#### ABOUT THIS EXERCISE
Each record is to be transcribed exactly.

#### THE RECORDS
___
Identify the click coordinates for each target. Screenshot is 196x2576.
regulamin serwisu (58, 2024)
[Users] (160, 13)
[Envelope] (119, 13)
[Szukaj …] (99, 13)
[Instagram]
___
#### SOLUTION BELOW
Identify the click coordinates for each target. Screenshot is 196x2576.
regulamin serwisu (58, 2024)
[Users] (160, 13)
[Envelope] (119, 13)
[Szukaj …] (99, 13)
[Instagram]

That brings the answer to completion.